▸ **WHAT THE EXERCISE ASKS**:
All lines of the entries with "Przejdź" in them must be listed.

▸ **TASK INPUTS**:

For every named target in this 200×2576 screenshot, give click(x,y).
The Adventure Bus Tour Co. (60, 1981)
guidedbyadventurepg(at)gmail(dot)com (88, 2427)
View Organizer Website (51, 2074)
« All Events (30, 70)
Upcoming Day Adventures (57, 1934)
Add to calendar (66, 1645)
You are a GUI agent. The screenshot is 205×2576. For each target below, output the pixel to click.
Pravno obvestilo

==

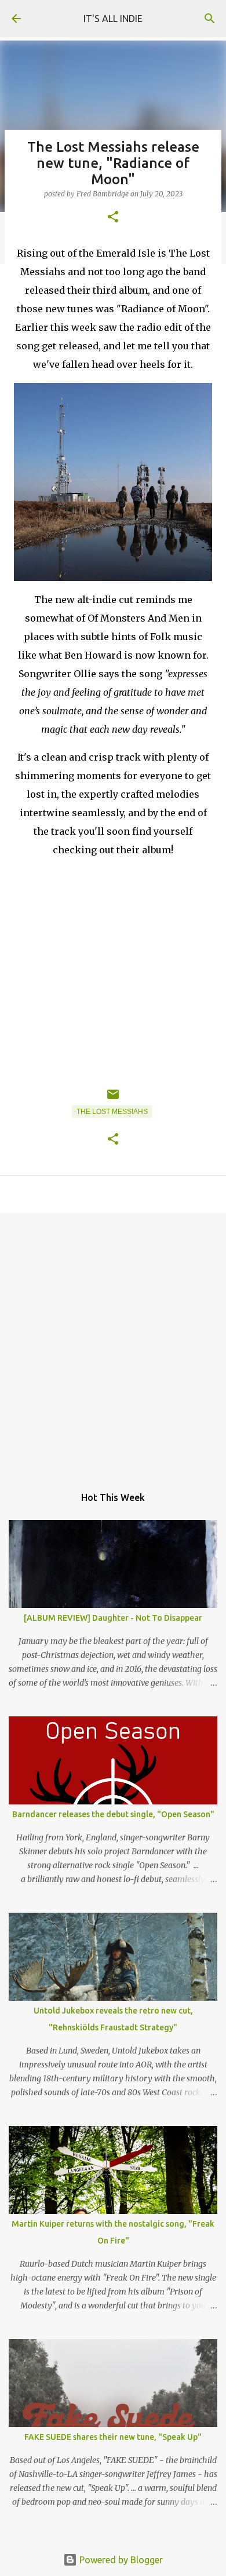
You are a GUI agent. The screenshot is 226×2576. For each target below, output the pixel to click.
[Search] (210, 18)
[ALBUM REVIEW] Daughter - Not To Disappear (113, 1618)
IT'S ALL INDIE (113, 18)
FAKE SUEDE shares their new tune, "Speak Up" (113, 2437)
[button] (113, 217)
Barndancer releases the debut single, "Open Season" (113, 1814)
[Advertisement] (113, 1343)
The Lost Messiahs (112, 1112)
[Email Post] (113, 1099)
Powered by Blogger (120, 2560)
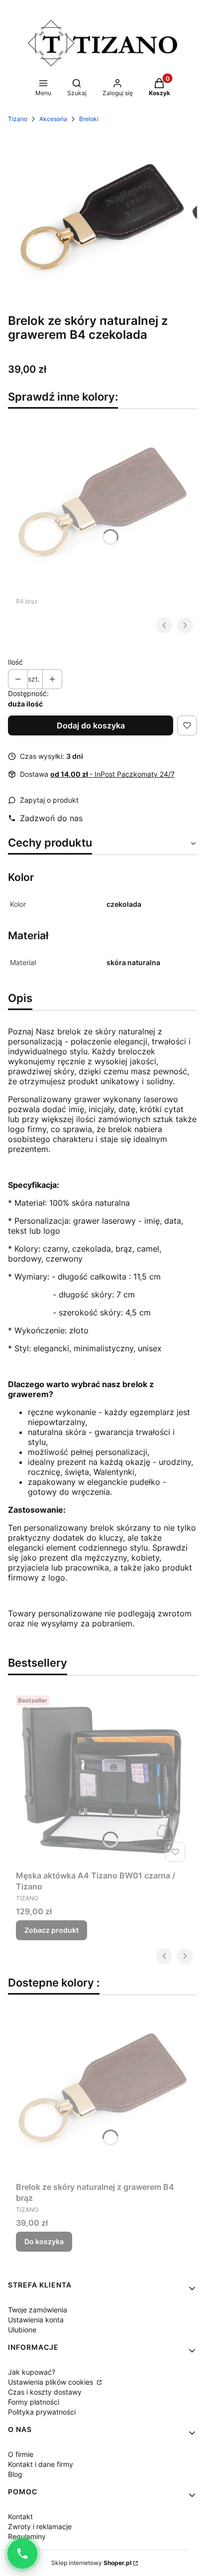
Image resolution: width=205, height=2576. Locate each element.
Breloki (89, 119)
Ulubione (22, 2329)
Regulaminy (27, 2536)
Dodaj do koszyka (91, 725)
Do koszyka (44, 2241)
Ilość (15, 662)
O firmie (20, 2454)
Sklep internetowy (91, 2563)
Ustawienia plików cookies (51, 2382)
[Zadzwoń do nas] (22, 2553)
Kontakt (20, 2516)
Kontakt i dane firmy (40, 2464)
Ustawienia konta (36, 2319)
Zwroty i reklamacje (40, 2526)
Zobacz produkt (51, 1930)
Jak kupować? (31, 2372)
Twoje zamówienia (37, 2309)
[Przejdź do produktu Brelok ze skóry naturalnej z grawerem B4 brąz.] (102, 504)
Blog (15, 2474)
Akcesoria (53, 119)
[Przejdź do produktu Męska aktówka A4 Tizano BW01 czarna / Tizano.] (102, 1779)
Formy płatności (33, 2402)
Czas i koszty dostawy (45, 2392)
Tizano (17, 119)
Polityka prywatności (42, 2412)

--

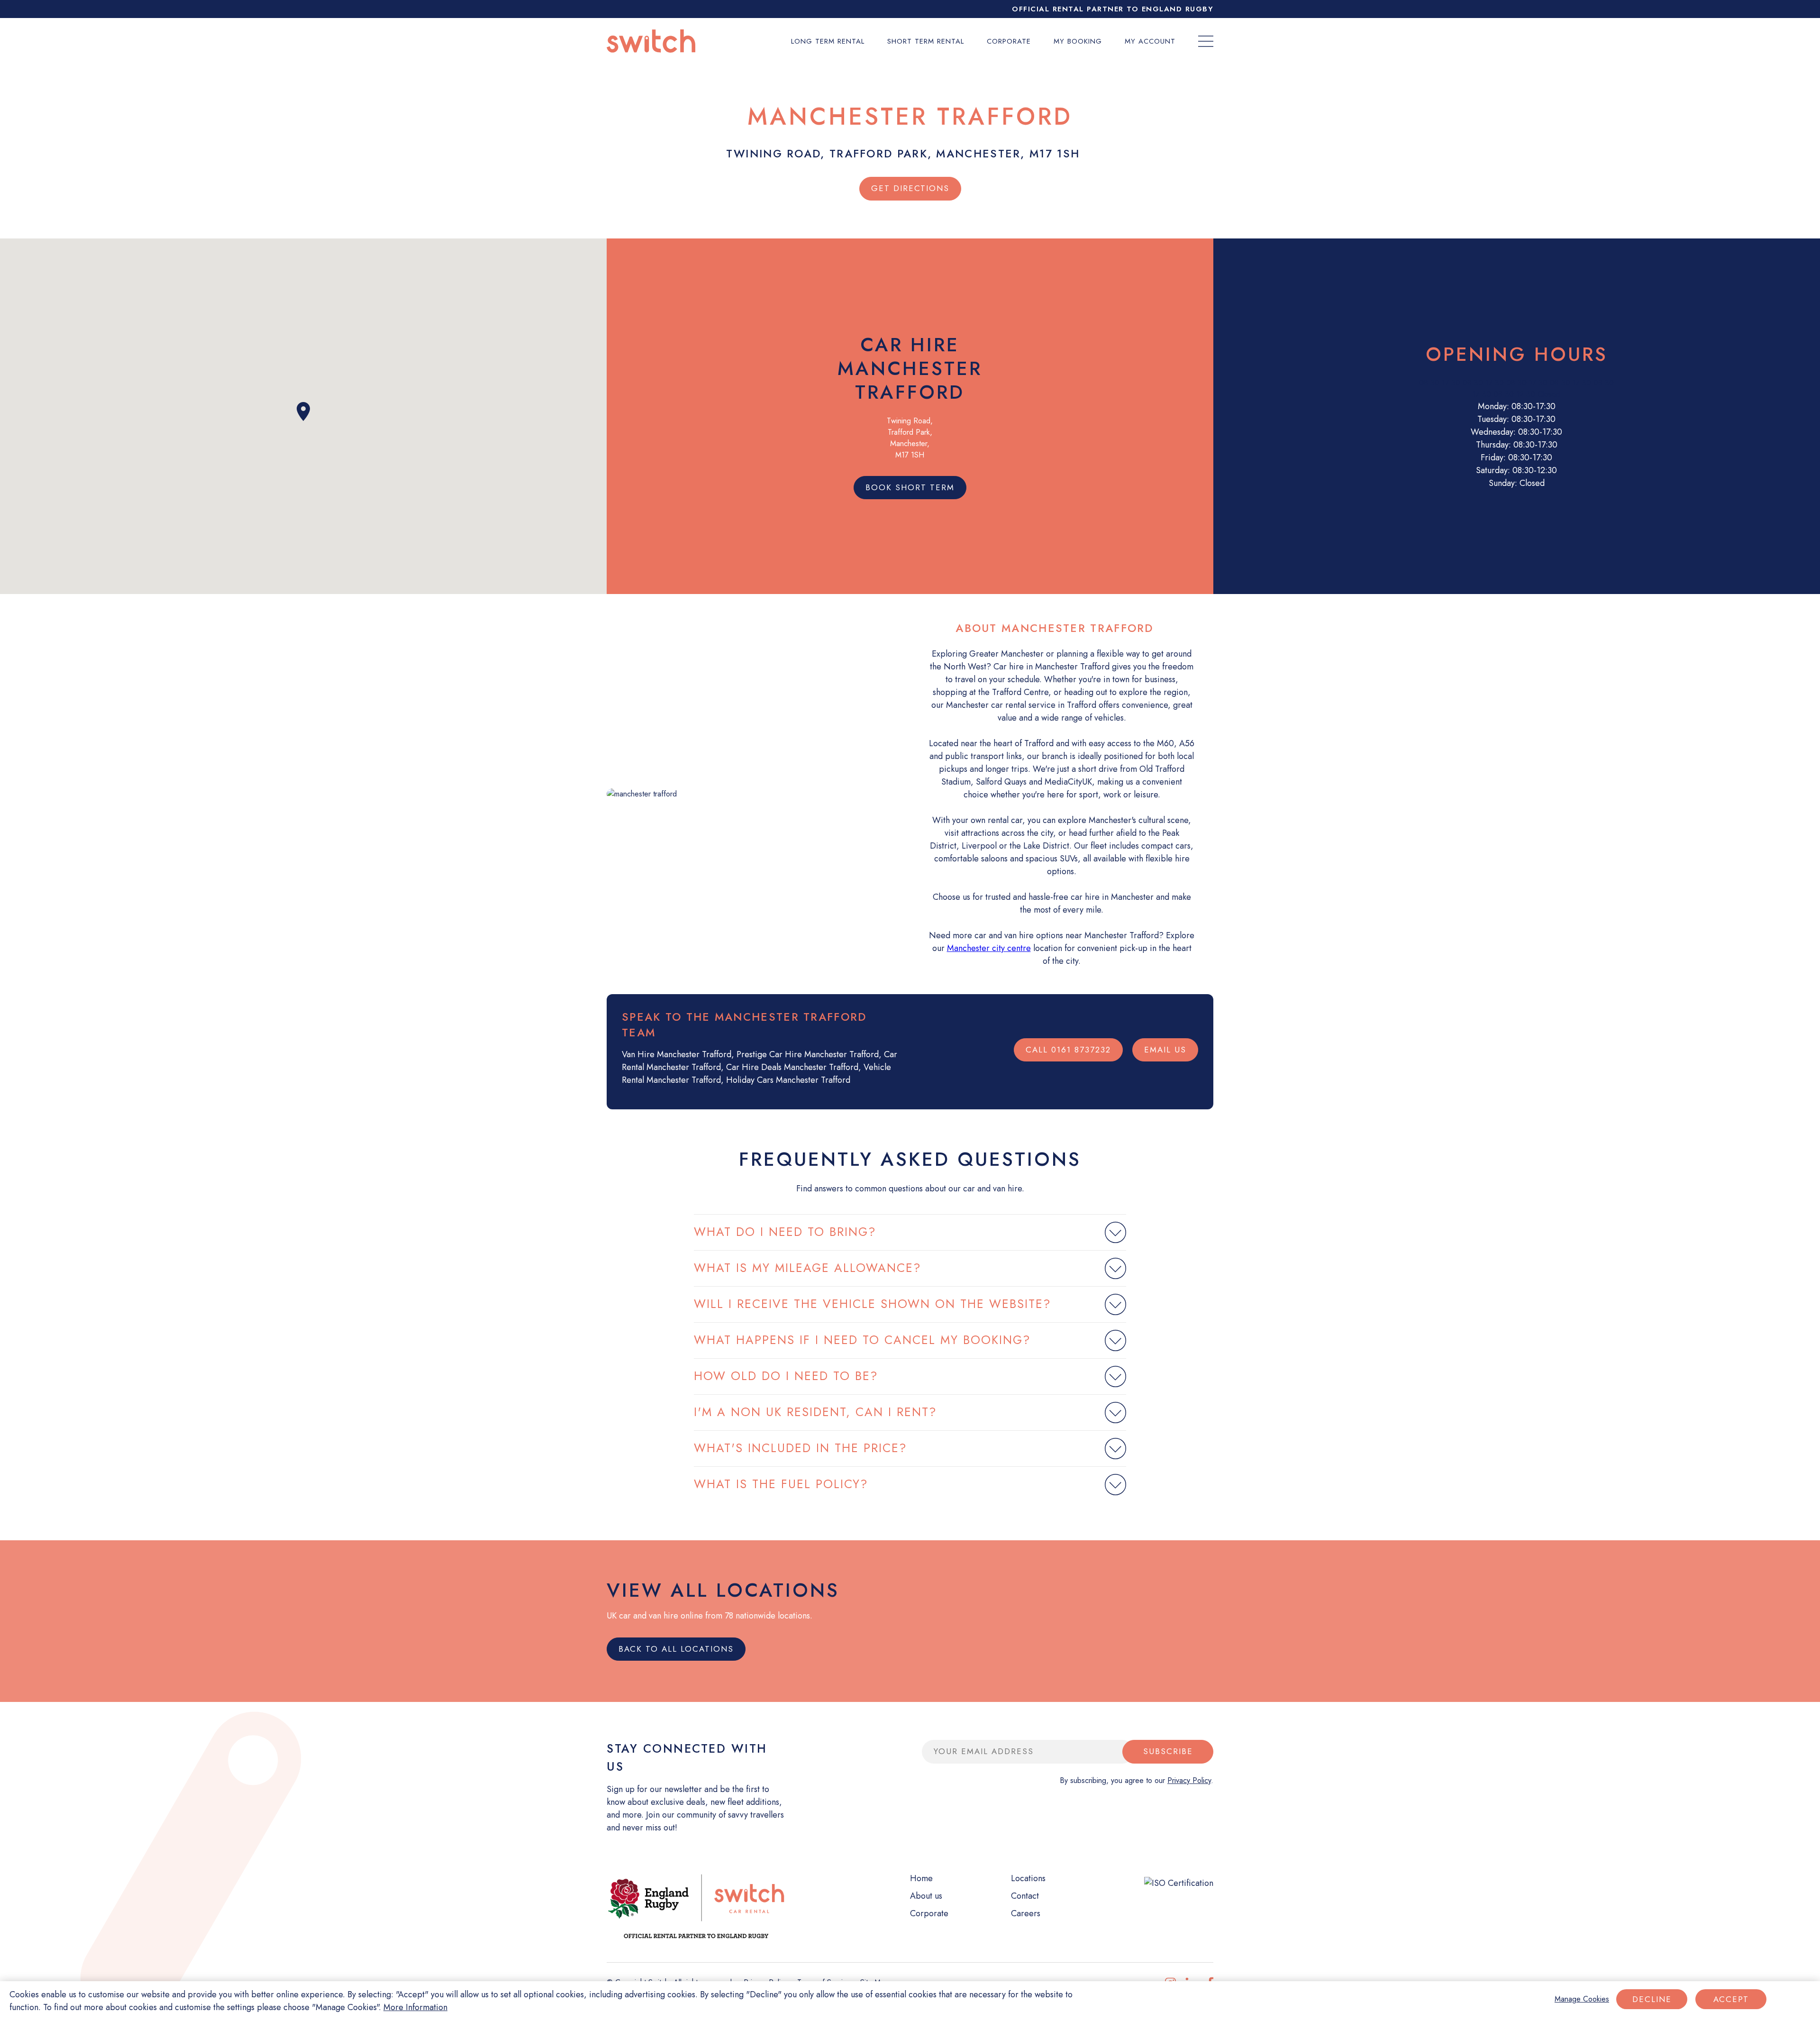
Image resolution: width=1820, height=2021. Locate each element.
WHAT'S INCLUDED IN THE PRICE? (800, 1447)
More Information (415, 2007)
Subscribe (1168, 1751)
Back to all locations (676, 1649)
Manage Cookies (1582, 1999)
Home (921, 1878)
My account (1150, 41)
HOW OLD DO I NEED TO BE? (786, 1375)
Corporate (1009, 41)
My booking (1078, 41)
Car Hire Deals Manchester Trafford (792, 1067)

▸ **EXERCISE SOLUTION**:
[Przejdź do produktu Brelok ze skóry naturalnej z grawerem B4 brąz.] (102, 504)
[Przejdź do produktu Męska aktówka A4 Tizano BW01 czarna / Tizano.] (102, 1779)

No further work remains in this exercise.